Кондаков подошел к ней вплотную, поставил на лавку колено, схватил Глафиру за руки, больно сжал.
— Понимаешь, что говоришь?!
— Понимаю. Ты кому, Кондаков, в покрученники нанялся?!
— Глафира, — глухо сказал он, — знаю, ты на язык горазна! Былички свои побереги для вечерок! Я тебя в последний раз спрашиваю: уйдешь со мной?
— Нет, не уйду. И тебе не будет попутного ветра…
Послышался злобный собачий лай. Кондаков бросился к двери, прислушался.
— Почудилось…
Глафира подошла к столу и вывернула фитиль. Искрясь и шипя, он быстро разгорелся. Свет спугнул тени по углам.
Только теперь Кондаков увидел в ее руках берданку. Давясь от смеха, он присел у порога и с трудом выговорил:
— Насмешила, Гланя… Чего это ты берданку сняла?
— Я тебя, Саня, долго ждала. Не один родник слез в подушку выплакала. Чем мечте моей по тюрьмам мыкаться, лучше я ее своими руками… — женщина подняла ружье.
Вера в любовь Глафиры была так сильна, что, весь сотрясаясь от смеха, Кондаков сказал:
— Да оно, Глаша, и не выстрелит… Затвор ржа поела, ложе червь проточил.
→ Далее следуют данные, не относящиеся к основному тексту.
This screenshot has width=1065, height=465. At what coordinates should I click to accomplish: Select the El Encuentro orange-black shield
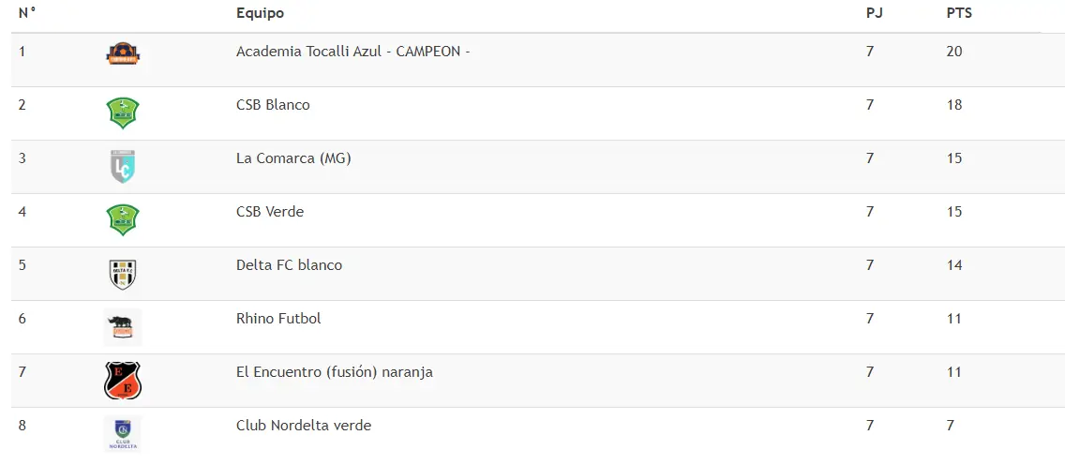pyautogui.click(x=123, y=381)
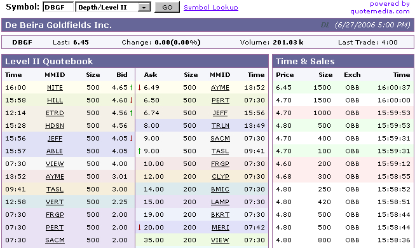Select the Depth/Level II combo box

[113, 7]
Сухо щелкнул на взводе курок.
Капитан Клебанов знал, что Свэнсон вооружен пистолетом. Не желая рисковать никем из своих людей, он сам подошел к двери дома и прислушался. Внезапно в окне вспыхнул свет, и до слуха Клебанова донесся мужской смех, раскатистый и непринужденный. Капитан осторожно потянул ручку, но дверь, запертая изнутри, не поддавалась. Решив рывком сорвать дверь, он ухватился за ручку обеими руками. В это мгновение раздался оглушительный грохот выстрела, стон и шум падающего тела. Свет в окне погас. Еще более непонятной была наступившая вслед за выстрелом тишина. Что было сил Клебанов дергал дверь, но безрезультатно.
— Разрешите, товарищ капитан? — тихо сказал мичман и, навалившись плечом, резко рванул дверь на себя.
Дверь распахнулась.
Включив электрический фонарь, оба они, капитан и мичман, перешагнули порог и чуть не наткнулись на Свэнсона. Он сидел на полу, обхватив руками колени.